◆ **YOUR GOAL**: From the passage below on fraudulent online pharmacies, retype everything from "BeSafeRx - Know" down to "and federal laws.", keeping every word and punctuation mark unchanged.

[PASSAGE Boundary: Start]

The FDA (Food and Drug Administration) warned that fraudulent online pharmacies pose a danger to patient health. The Agency says it aims to help consumers make safe purchases.
BeSafeRx - Know Your Online Pharmacy is a resource for consumers and caregivers who plan to buy medicines online and to better understand who they are buying from. The webpage aims to help purchasers make sure that what they buy really is what is detailed in their doctor's prescription.
Of all the people who have bought products and services of any kind online, only one quarter have purchased prescription medications. Approximately 1 in every 3 consumers said they did not feel confident enough to buy online.
According to the National Association of Boards of Pharmacy, fewer than 1 in every 33 online pharmacies meet state and federal laws.
FDA Commissioner Margaret Hamburg, M.D., said:
"Buying medicines from rogue online pharmacies can be risky because they may sell fake, expired, contaminated, not approved by FDA, or otherwise unsafe products that are dangerous to patients. Fraudulent and illegal online pharmacies often offer deeply discounted products. If the low prices seem too good to be true, they probably are. FDA's BeSafeRx campaign is designed to help patients learn how to avoid these risks."
Fake pharmacies which set up websites use compellingly persuasive marketing techniques to come over as authentic and legitimate, the FDA wrote in an online communiqué today.
There is a serious risk of buying medications with the wrong ingredients, incorrect dosages, or fake medications with no active ingredient at all. If the product does not match what is written in a doctor's prescription, purchasers may be putting their health at risk. In some cases, the medication being sold has another, possibly harmful ingredient.

[PASSAGE Boundary: End]
[GIVEN DATA Boundary: Start]

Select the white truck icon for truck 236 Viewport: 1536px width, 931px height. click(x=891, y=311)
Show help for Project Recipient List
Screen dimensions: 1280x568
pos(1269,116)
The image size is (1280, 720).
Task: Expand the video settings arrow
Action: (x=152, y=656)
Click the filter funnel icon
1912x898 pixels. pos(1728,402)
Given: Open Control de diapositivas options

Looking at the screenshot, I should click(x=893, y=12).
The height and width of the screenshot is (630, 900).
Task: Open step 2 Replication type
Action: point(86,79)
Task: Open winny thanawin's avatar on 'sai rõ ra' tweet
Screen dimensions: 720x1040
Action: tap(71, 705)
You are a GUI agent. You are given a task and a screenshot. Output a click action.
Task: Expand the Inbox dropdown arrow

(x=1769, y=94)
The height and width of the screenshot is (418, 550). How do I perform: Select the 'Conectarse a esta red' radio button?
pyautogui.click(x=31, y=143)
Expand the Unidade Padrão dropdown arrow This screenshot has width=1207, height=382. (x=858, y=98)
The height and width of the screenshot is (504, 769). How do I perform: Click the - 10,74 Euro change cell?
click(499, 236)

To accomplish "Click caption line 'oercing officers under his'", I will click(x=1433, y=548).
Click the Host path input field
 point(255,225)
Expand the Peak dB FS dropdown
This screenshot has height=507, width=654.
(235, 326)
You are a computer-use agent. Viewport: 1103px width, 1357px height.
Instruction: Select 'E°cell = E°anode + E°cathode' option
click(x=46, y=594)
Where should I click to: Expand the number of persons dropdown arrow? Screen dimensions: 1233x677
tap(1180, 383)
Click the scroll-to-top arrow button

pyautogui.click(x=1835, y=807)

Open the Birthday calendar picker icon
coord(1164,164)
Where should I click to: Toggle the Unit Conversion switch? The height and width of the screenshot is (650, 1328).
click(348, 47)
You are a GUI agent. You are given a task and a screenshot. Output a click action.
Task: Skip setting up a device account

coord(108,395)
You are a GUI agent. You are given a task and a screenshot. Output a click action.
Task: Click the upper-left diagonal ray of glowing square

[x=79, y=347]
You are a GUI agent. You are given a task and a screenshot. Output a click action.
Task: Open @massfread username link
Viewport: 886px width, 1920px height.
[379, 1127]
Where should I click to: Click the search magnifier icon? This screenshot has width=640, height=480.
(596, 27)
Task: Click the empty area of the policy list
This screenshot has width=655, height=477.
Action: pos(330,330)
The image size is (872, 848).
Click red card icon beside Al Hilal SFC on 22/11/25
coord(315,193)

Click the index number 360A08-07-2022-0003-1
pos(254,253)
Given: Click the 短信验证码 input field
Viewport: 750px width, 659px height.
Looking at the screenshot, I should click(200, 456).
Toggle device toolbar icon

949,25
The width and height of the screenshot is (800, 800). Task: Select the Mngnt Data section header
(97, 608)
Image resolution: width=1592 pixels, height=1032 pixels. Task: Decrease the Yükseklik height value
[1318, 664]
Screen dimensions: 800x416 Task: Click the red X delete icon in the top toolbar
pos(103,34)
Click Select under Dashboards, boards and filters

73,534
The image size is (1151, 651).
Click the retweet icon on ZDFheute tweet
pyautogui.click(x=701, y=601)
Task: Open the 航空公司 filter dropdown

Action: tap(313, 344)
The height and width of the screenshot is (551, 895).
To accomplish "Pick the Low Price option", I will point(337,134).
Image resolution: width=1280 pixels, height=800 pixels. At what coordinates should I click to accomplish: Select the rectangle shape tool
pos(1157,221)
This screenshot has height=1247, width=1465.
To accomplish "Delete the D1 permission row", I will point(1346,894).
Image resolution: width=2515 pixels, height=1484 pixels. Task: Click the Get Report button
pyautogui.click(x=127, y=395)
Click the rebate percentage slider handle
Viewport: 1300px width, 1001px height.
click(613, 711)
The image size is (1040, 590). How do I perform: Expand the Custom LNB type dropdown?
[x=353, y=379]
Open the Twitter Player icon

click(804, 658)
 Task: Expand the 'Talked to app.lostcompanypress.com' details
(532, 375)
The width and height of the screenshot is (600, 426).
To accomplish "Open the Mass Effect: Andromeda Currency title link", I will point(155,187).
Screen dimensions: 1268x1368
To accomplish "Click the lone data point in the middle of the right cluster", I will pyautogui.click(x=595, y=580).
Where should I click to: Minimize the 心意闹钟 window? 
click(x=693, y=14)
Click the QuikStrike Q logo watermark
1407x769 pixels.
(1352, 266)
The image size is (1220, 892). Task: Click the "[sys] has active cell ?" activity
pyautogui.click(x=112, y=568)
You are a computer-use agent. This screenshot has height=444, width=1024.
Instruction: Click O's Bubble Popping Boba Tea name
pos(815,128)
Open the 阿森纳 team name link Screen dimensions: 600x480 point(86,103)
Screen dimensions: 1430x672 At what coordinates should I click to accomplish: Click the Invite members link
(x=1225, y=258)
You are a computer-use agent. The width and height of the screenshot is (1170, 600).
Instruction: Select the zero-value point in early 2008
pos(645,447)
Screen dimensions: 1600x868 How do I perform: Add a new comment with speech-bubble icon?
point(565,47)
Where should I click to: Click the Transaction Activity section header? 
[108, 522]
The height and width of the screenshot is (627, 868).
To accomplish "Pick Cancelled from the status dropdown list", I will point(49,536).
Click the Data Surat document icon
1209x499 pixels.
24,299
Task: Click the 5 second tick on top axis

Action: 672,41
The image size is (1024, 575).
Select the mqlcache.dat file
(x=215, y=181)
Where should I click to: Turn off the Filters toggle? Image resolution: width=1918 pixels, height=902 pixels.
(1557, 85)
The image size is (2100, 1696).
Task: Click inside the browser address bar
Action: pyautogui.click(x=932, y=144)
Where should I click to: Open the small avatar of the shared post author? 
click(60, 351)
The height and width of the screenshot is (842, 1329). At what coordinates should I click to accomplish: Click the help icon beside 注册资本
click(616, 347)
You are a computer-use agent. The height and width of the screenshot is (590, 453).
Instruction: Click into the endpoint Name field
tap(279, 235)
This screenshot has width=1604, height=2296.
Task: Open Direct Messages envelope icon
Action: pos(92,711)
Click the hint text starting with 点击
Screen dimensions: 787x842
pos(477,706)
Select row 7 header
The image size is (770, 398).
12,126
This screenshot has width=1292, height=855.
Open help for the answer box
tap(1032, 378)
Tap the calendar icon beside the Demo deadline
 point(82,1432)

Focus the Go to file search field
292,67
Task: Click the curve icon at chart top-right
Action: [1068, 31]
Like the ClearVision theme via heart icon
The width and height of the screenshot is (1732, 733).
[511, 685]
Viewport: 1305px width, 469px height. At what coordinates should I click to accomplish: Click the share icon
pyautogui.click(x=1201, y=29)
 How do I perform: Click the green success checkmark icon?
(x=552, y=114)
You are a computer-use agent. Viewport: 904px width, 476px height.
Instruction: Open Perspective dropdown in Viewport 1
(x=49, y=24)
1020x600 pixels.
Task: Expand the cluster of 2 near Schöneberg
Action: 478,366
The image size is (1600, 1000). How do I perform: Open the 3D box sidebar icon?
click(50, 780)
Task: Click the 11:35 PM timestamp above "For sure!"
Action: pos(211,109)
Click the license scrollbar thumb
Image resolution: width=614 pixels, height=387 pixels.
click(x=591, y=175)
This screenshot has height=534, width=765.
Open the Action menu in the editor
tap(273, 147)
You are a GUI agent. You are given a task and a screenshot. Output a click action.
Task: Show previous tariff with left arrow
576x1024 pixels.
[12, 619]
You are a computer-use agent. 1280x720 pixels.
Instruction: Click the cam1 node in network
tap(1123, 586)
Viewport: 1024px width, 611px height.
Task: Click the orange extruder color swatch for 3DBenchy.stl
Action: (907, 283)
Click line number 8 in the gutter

[GIVEN DATA Boundary: End]

◆ **RESPONSE AREA**:
BeSafeRx - Know Your Online Pharmacy is a resource for consumers and caregivers who plan to buy medicines online and to better understand who they are buying from. The webpage aims to help purchasers make sure that what they buy really is what is detailed in their doctor's prescription.
Of all the people who have bought products and services of any kind online, only one quarter have purchased prescription medications. Approximately 1 in every 3 consumers said they did not feel confident enough to buy online.
According to the National Association of Boards of Pharmacy, fewer than 1 in every 33 online pharmacies meet state and federal laws.